- [Problem requirements]:
Reproduce the part of the article below on training healthcare professionals for the SUS from "(1. Municipal Health" to "Rio Branco, Brazil)".

Transcendence in the Formation of the Healthcare Professional for Changing Practice

Antonio Flavio Archangelo Junior1, Aline Guerra Aquilante2, Ángela Maria Velasquez Lainez3, Enderson Rodrigues de Carvalho4, Eucinete Ferreira de Lima5, Jair Borges Barbosa Neto2

(1. Municipal Health Foundation of Rio Claro, Brazil; 2 UFSCAR, Brazil; 3. National Autonomous University of Honduras, Brazil; 4. Coordination of Health Education Integration Projects, Brazil; 5 Municipal and State Health Secretariat of Rio Branco, Brazil)

Abstract: Professional training is the subject of numerous studies and debates. Highlight for Health Education, object of this article. Within the proposition of new paradigms for the training of professionals, especially in the Brazilian Unified Health System (SUS), the formation now aims to lead the health professional to identify the social actors and transcend within a revolutionary practice from the point of view that, if empowered, will face tensions and, through critical and reflective actions, strengthens the SUS. This text is a synthesis of the discussions provided by the discipline of Educational Health Processes, developed in the year of 2018, during the Postgraduate Program
in Clinical Management at the Federal University of São Carlos.


Key words: permanent education, active methodology, theory of meaningful learning

1.Introduction

The reflection on professional training for the Unified Health System (SUS) leads to numerous debates, among which the “why” and the “how” to train more critical professionals and also being able to start reflective processes in practice. In this sense, the practice has as a barrier to be able to transform the reality of the work environment and its power relations. That said, the empowerment of the perception of the actors who are in this tenuous game could tense or revolutionize the spaces of discussion in the sense of transcending them. Therefore, professional training must go beyond the reproduction of hegemonic models, strengthening new models, paradigms and reflective training. Parodying the famous Brazilian writer and journalist, Euclides da Cunha, the SUS worker is, above all, a
revolutionary agent.

2. Theoretical Foundation

It is important to understand the new social reality brought by the changes in capitalism. Abrupt disruptions in interpersonal relationships, between groups and institutions impacted power relations in the microcosm of work, including the Unified Health System (SUS). Shifts in different contexts instigate changes in the conception of the world, in its relations, in the modes of production and in the forms of learning. As Freire (1996) denotes, traditional training is structured as a banking system based on memorization, the accumulation of content and the repetition of those, decontextualized from real life. This leads to the reproduction of individuals with low autonomy, little criticism and difficulties in assuming responsibilities.


Aside from this context, the experience of the learning process proposed by the Professional Master in Clinical Management, from the Federal University of São Carlos, refers to movements that a priori encourage master students and facilitators to leave the “comfort zone”, problematizing their realities with a critical-reflexive perspective,enhancing the discussion and collective construction, to carry out academic researches and to re-signify professional practice and themselves.

Inspired by Freire (1996), being in the world implies choices, decisions with movements of exchange,
reinvention, resistance, resilience, changes in oneself and in reality itself, which suggest the empowerment of the actors involved. In line with Alarcão (2001) dialoguing about the relation to the learning processes, we aspire to a reflective school, conceived as an organization that continuously thinks about itself, its social mission and its organization, being confronted with the development of its activity in a heuristic process that is simultaneously evaluative and formative. To educate means organizing demanding and stimulating learning contexts, which means training environments that favor the cultivation of healthy attitudes and the unfolding of individual capacities with a view to developing the skills that allow people to live in society. While learning is an ongoing process of building experienced knowledge, in which the school has a curricular role to play. Therefore, the strategic and flexible management of this guiding framework is attributed to the school.

- [Data section]:

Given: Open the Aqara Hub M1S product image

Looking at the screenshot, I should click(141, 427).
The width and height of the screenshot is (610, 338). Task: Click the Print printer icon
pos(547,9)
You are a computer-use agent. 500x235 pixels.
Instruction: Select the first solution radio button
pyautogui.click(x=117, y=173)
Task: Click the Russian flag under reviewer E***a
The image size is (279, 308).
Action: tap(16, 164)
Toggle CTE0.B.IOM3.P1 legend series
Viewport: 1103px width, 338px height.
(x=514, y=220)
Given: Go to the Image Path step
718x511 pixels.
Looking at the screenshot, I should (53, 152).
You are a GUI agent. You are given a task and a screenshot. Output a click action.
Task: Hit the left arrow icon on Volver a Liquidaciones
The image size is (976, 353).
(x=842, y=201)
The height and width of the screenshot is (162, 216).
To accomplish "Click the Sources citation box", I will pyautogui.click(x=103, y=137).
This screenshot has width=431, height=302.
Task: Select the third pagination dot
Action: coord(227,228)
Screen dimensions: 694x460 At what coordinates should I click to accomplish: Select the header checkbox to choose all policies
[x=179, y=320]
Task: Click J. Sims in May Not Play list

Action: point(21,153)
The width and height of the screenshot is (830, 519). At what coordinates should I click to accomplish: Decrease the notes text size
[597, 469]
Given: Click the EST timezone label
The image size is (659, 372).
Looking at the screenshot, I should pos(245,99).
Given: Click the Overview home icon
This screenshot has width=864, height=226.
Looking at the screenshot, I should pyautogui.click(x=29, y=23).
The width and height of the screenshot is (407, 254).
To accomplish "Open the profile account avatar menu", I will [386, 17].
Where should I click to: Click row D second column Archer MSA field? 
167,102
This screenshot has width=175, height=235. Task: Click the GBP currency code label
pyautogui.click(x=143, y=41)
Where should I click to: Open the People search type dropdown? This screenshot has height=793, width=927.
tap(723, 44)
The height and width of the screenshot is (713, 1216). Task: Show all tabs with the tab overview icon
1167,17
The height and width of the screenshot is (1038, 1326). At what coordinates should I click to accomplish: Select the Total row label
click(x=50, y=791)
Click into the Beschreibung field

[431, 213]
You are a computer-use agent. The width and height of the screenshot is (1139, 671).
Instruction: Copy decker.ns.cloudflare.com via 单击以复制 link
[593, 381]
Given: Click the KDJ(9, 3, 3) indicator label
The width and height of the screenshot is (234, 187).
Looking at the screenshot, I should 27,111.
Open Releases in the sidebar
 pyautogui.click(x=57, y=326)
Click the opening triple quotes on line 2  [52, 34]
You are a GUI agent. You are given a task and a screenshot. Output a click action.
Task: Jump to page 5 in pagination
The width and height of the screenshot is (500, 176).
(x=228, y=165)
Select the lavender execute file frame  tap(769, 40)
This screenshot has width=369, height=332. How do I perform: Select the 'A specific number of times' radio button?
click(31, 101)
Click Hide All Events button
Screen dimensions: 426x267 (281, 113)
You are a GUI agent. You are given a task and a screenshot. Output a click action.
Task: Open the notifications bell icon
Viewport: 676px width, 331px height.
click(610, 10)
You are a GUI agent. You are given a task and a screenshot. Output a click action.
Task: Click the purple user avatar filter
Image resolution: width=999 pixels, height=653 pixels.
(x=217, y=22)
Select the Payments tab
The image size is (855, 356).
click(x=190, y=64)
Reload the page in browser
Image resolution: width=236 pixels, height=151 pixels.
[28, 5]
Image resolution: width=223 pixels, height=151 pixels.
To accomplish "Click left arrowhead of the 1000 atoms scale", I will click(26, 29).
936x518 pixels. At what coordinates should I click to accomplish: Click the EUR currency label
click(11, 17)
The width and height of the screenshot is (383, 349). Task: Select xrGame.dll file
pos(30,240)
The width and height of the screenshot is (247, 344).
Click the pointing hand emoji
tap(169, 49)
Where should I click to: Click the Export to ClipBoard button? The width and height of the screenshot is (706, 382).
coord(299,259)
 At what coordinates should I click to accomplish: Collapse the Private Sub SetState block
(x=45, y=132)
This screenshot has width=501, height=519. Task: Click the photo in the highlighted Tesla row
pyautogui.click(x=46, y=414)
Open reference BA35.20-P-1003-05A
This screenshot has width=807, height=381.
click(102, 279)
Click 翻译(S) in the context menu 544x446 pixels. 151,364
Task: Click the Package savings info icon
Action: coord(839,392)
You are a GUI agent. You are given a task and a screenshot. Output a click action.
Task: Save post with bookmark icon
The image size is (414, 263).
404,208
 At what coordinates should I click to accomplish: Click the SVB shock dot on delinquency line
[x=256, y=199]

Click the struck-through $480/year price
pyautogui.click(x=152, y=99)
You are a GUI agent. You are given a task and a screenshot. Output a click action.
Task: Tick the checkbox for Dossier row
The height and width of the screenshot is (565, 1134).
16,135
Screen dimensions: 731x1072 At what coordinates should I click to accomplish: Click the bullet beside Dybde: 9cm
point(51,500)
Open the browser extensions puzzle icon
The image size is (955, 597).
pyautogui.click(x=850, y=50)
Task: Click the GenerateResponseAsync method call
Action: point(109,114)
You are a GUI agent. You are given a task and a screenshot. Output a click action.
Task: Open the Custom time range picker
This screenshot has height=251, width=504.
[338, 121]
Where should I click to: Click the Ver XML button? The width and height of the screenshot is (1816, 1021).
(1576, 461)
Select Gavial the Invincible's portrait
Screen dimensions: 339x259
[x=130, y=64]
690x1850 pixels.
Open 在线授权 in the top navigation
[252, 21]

- [Completed exercise]:
(1. Municipal Health Foundation of Rio Claro, Brazil; 2 UFSCAR, Brazil; 3. National Autonomous University of Honduras, Brazil; 4. Coordination of Health Education Integration Projects, Brazil; 5 Municipal and State Health Secretariat of Rio Branco, Brazil)